■ Goal of the exercise
The response should consist of the records that follow, printed exactly.

Top of Dataset records

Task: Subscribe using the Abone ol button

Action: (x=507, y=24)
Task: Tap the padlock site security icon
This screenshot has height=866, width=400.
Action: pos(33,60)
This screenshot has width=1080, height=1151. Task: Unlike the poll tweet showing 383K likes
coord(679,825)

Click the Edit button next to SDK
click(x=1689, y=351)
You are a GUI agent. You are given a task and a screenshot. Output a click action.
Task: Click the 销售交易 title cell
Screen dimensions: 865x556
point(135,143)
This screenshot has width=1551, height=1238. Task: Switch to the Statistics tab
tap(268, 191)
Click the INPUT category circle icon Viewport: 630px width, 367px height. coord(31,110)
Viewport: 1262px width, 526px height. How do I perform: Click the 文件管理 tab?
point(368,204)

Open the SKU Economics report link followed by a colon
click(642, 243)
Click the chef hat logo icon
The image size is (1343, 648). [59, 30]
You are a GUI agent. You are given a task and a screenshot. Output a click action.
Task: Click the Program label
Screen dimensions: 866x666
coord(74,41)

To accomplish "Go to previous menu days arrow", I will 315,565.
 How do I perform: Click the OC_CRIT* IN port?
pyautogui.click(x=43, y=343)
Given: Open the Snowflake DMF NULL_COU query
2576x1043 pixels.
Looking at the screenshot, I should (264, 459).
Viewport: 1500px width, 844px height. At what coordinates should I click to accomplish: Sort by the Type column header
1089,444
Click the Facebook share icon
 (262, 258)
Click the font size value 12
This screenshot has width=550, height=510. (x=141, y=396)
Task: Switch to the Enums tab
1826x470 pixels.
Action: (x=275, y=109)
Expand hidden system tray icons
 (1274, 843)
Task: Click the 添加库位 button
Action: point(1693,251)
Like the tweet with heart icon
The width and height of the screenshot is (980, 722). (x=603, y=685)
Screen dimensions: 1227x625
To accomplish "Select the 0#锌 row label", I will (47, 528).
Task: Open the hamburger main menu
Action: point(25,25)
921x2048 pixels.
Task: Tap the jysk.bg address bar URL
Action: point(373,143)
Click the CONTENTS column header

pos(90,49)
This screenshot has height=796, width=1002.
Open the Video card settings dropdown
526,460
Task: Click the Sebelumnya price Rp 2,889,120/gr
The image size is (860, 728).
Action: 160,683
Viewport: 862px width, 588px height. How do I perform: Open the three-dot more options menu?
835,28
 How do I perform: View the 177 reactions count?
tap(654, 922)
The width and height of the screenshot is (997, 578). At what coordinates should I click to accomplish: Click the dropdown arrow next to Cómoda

Bottom of Dataset records

■ Answer section
Task: Subscribe using the Abone ol button

Action: (x=507, y=24)
Task: Tap the padlock site security icon
This screenshot has height=866, width=400.
Action: pos(33,60)
This screenshot has width=1080, height=1151. Task: Unlike the poll tweet showing 383K likes
coord(679,825)

Click the Edit button next to SDK
click(x=1689, y=351)
You are a GUI agent. You are given a task and a screenshot. Output a click action.
Task: Click the 销售交易 title cell
Screen dimensions: 865x556
point(135,143)
This screenshot has width=1551, height=1238. Task: Switch to the Statistics tab
tap(268, 191)
Click the INPUT category circle icon Viewport: 630px width, 367px height. coord(31,110)
Viewport: 1262px width, 526px height. How do I perform: Click the 文件管理 tab?
point(368,204)

Open the SKU Economics report link followed by a colon
click(642, 243)
Click the chef hat logo icon
The image size is (1343, 648). [59, 30]
You are a GUI agent. You are given a task and a screenshot. Output a click action.
Task: Click the Program label
Screen dimensions: 866x666
coord(74,41)

To accomplish "Go to previous menu days arrow", I will 315,565.
 How do I perform: Click the OC_CRIT* IN port?
pyautogui.click(x=43, y=343)
Given: Open the Snowflake DMF NULL_COU query
2576x1043 pixels.
Looking at the screenshot, I should (264, 459).
Viewport: 1500px width, 844px height. At what coordinates should I click to accomplish: Sort by the Type column header
1089,444
Click the Facebook share icon
 (262, 258)
Click the font size value 12
This screenshot has width=550, height=510. (x=141, y=396)
Task: Switch to the Enums tab
1826x470 pixels.
Action: (x=275, y=109)
Expand hidden system tray icons
 (1274, 843)
Task: Click the 添加库位 button
Action: point(1693,251)
Like the tweet with heart icon
The width and height of the screenshot is (980, 722). (x=603, y=685)
Screen dimensions: 1227x625
To accomplish "Select the 0#锌 row label", I will (47, 528).
Task: Open the hamburger main menu
Action: point(25,25)
921x2048 pixels.
Task: Tap the jysk.bg address bar URL
Action: point(373,143)
Click the CONTENTS column header

pos(90,49)
This screenshot has height=796, width=1002.
Open the Video card settings dropdown
526,460
Task: Click the Sebelumnya price Rp 2,889,120/gr
The image size is (860, 728).
Action: 160,683
Viewport: 862px width, 588px height. How do I perform: Open the three-dot more options menu?
835,28
 How do I perform: View the 177 reactions count?
tap(654, 922)
The width and height of the screenshot is (997, 578). At what coordinates should I click to accomplish: Click the dropdown arrow next to Cómoda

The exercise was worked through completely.